The future of the nation's coal industry has taken center stage in the race for the open Senate seat in New Mexico where Democrat Martin Heinrich is favored over former GOP congresswoman Heather Wilson.
Wilson is a firm believer in the future of coal, while her opponent is a proponent of alternative energy and natural gas.
|Martin Heinrich (AP Photo)
The Sierra Club has spent $2 million in trying to defeat Wilson, while she has had support from oil, gas and mining companies.
“Coal is not a fuel of the past; it’s a fuel of today and tomorrow,” Wilson told the Albuquerque Journal. “It’s inexpensive, reliable, and we’ve got a 300-year supply of it here in the U.S.”
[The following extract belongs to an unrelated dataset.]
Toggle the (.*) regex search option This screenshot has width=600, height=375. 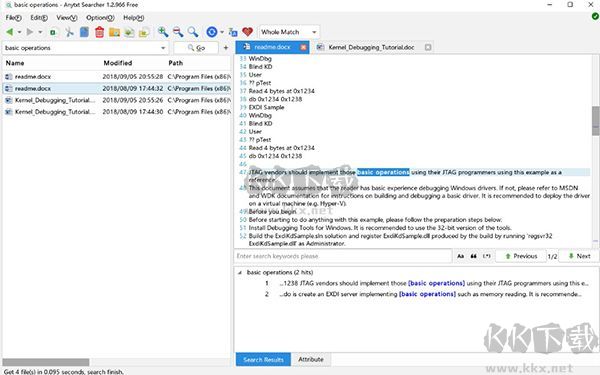click(x=486, y=256)
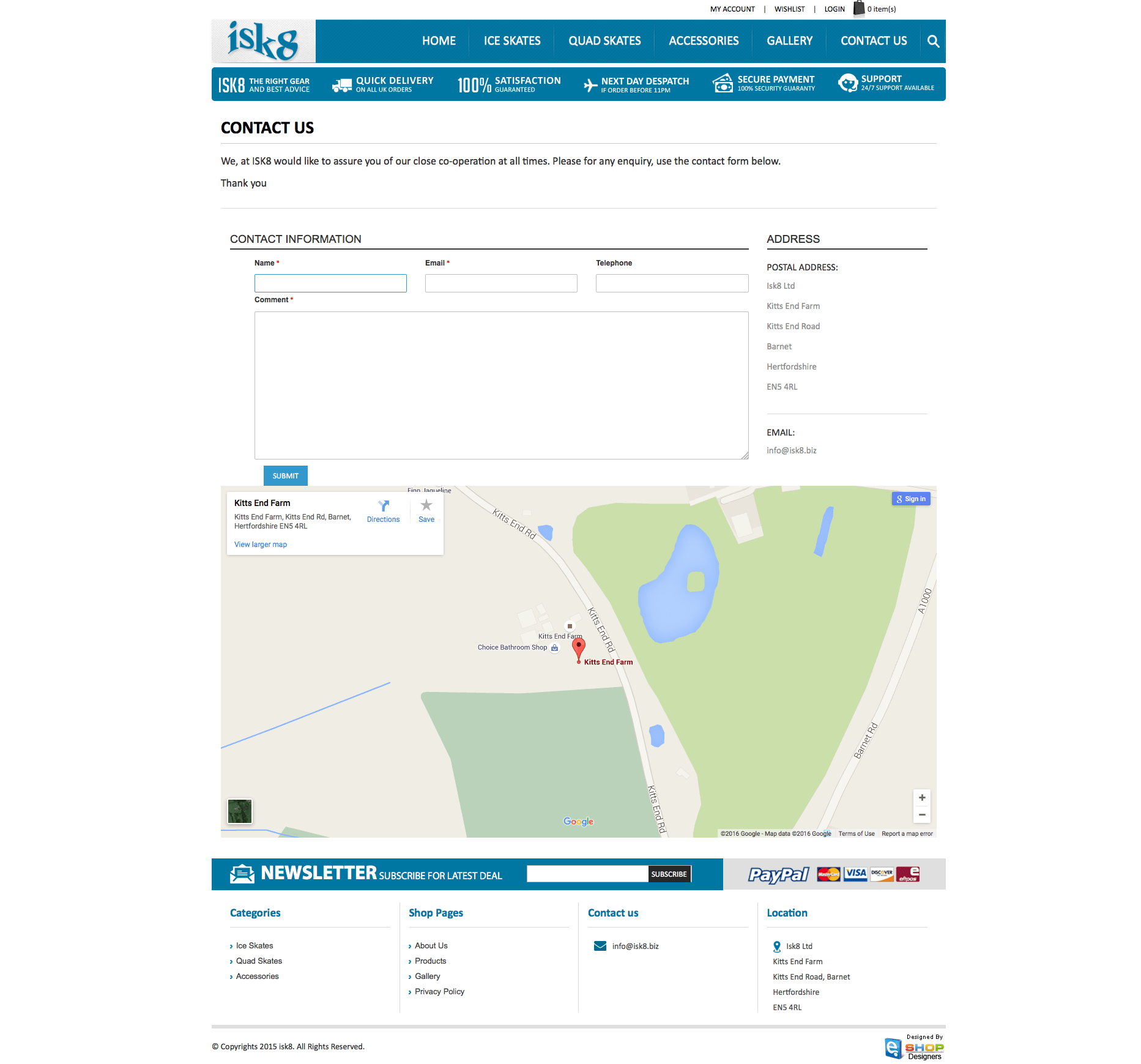Open Quad Skates navigation menu

coord(604,41)
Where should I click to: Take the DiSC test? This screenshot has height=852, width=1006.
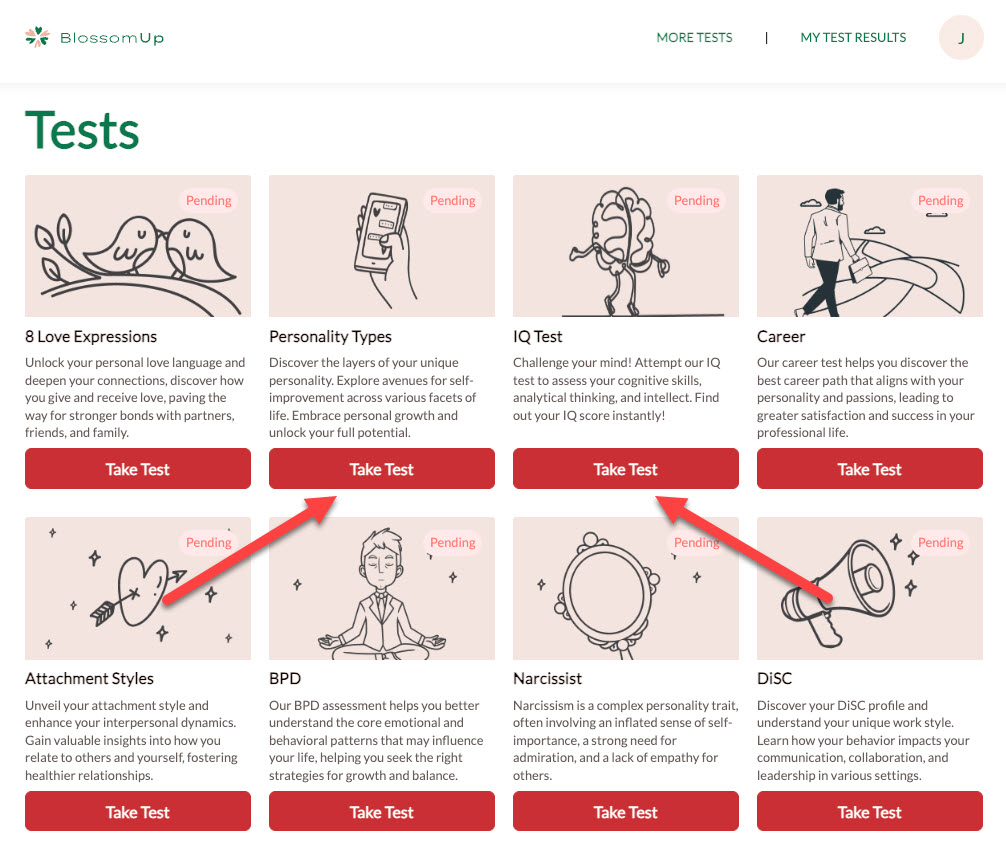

And she says the idea of climate change is far from proven. “To make huge decisions that would have tremendous consequences for jobs, the economy and our culture and future based on science that is pretty limited seems to me to be putting the cart before the horse,.
“We have a lot of science left to do on what is the cause of this warming in the last 70 years."
But Heinrich countered, "We should be investing in a cleaner energy future.”
New Mexico produces only some 2 percent of the country's coal, but is the sixth largest producer of natural gas, and that is the way of the future claims the Democrat, who claims that clean coal is nothing more than a "marketing campaign."
|Heather Wilson (AP Photo)
The two candidates have both represented the Albuquerque-based 1st District in the House of Representatives. Heinrich, 41, a former Albuquerque Cith Council president, has held the seat for the past four years.
Wilson, 51, is a former Air Force captain who served in Gov. Gary Johnson's cabinet as Secretary for Childen, Youth and Families. She won a special election to the House in 1998 following the death of Republican Rep. Steven Schiff, but resigned in 2008 after six terms in a bid to take the Senate seat being vacated by retiring GOP Sen. Pete Domenici. However she lost in the primary and the seat was won by Democrat Tom Udell.
Wilson has a slight advantage in the money war. She has raised $6.2 million, according to the Center for Responsive Politics, compared to $5.8 million for Heinrich.
Polls have shown Heinrich leading by as much as 12 percentage points, however Wilson knows they can be wrong. In 2006 she was down by 9 points just two weeks before the election but scraped home against Democrat Patricia Madrid by 875 votes.